強敵の戦闘BGMです。原曲そのままピアノで弾くのは無理なので色々と工夫をしています。(それでもけっこう難しい。)

211-218小節の右手は原曲の音型を原曲テンポで弾くのは困難なので、少し変形。

211-218小節。原曲はこうだがピアノでは演奏困難
このような音型に変更。人間に弾けるようにしつつ、原曲の雰囲気をなるべく残したい

219-223小節の部分で原曲通りにベース音を連打するには秒速およそ9連打が必要となり筆者には演奏不可能です。そこで原曲どおり四分音符=264のテンポで人間に弾けるようにしつつ、うまくノリを出せるよう工夫しました。

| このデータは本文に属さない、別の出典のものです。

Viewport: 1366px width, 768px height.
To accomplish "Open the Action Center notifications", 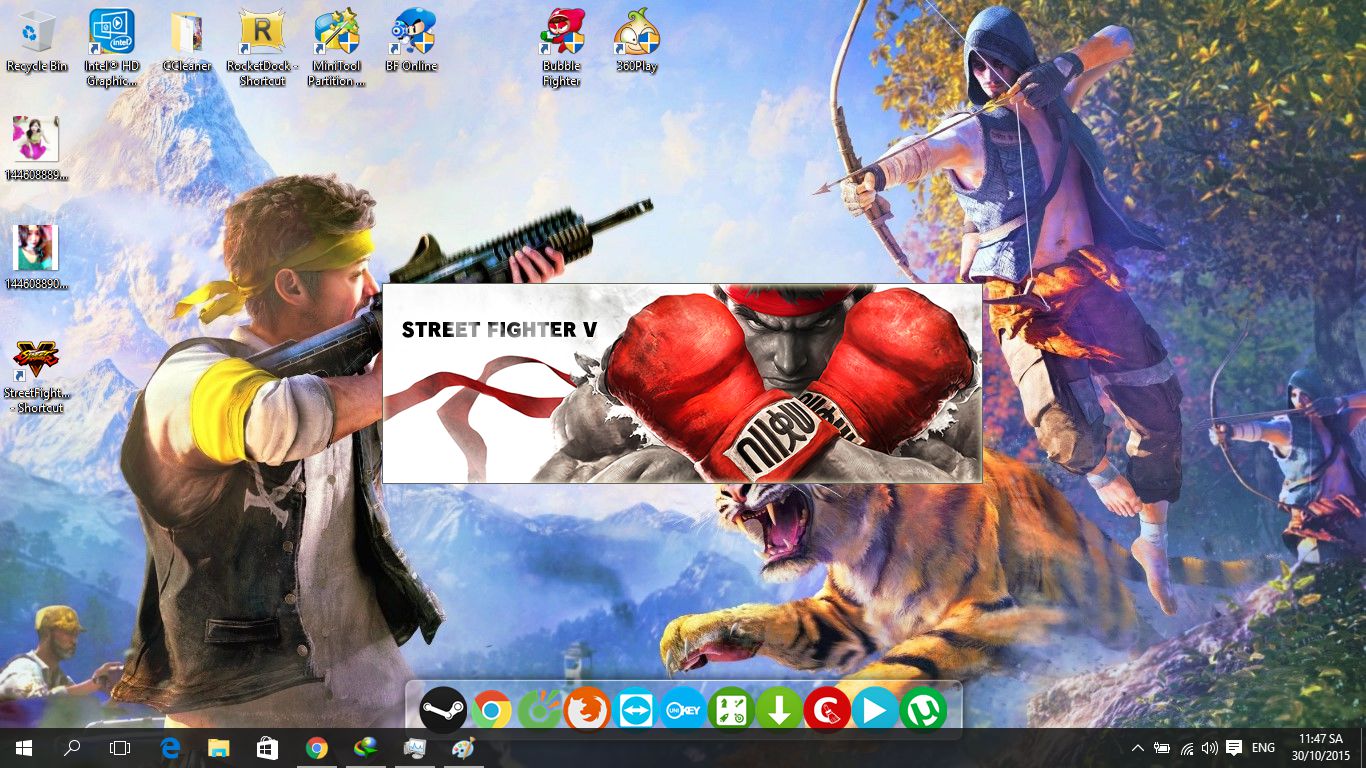I will [x=1234, y=748].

219小節~。原曲どおり弾くならこうだが、四分音符=264でこの連打は不可能
左手の形を連打ではなく往復型に変更。また、単調な刻みではなく右手と組み合わせてリズムを形成するようにした

最後はレベルアップ音のおまけつき。レベルアップの時の音楽を今回採譜するまで4拍子だと思ってたのは内緒です。

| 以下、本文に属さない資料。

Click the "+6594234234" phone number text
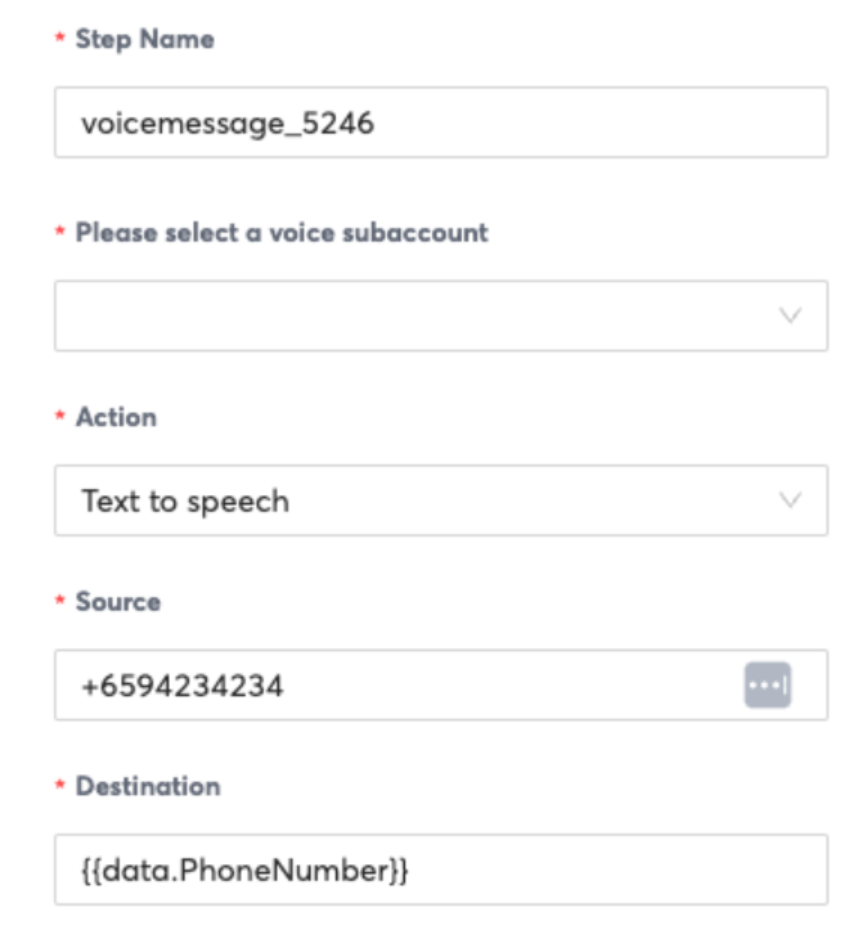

12.TWINKLE ELEMENTARY SCHOOL

ティンクル小学校で流れる曲。チャイムのメロディーが印象的です。

237-238小節の左手の跳躍は原曲準拠ですが、難しそうなので音を変えるか悩みました。しかし一部の音を右手で取ってみたら問題なく弾けたのでそのままGO。

弾けるかな?と思ったけど大丈夫

244-251小節は3つのパートをパズルのように左右の手で分担しているので技術的に、というより脳の処理的にちょっと難しいです。

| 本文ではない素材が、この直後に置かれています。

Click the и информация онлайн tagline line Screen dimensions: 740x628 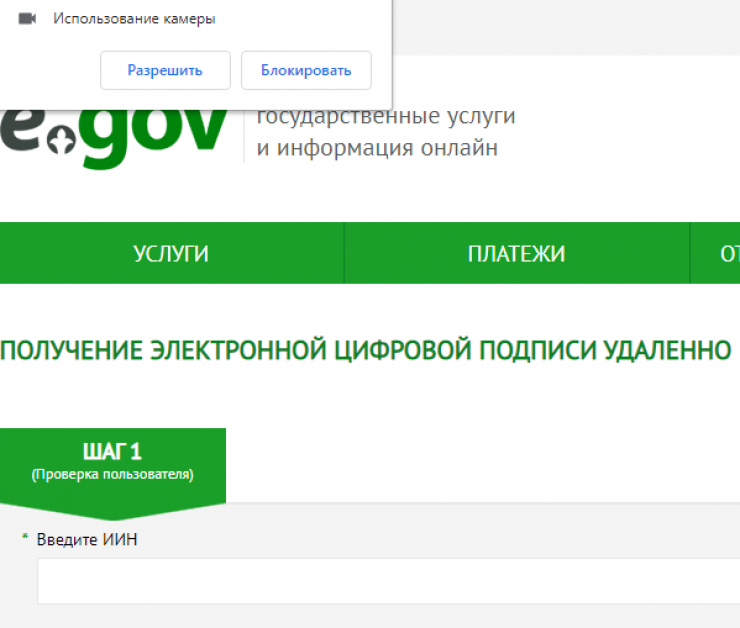[377, 149]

3つのパートがあって、真ん中のパートは左右の手で分担する

最後の指パッチンは撮影のときに思い付いて入れました。省いてもいいし、指パッチン以外の音でもいいと思います。

ちなみに筆者は指パッチン成功率25%くらいの下手くそマンなので動画の指パッチンの音は別撮りして編集で合成しています。

13.BEIN' FRIENDS

仲間が加わったときのフィールド曲。原曲に近いアレンジですが、ピアノで弾くのに合わせて色々と調整しています。リピート部分の左手のリズムは右手と合わせるのがちょっと難しいけどゆっくり練習して慣れたら大丈夫でした。

14.THE PARADISE LINE

電車の曲。プレイしていた当時とてもワクワクしました。始点のサンタクロース駅から終点のスノーマンまで乗るとちょうど曲が1周するのがニクイ。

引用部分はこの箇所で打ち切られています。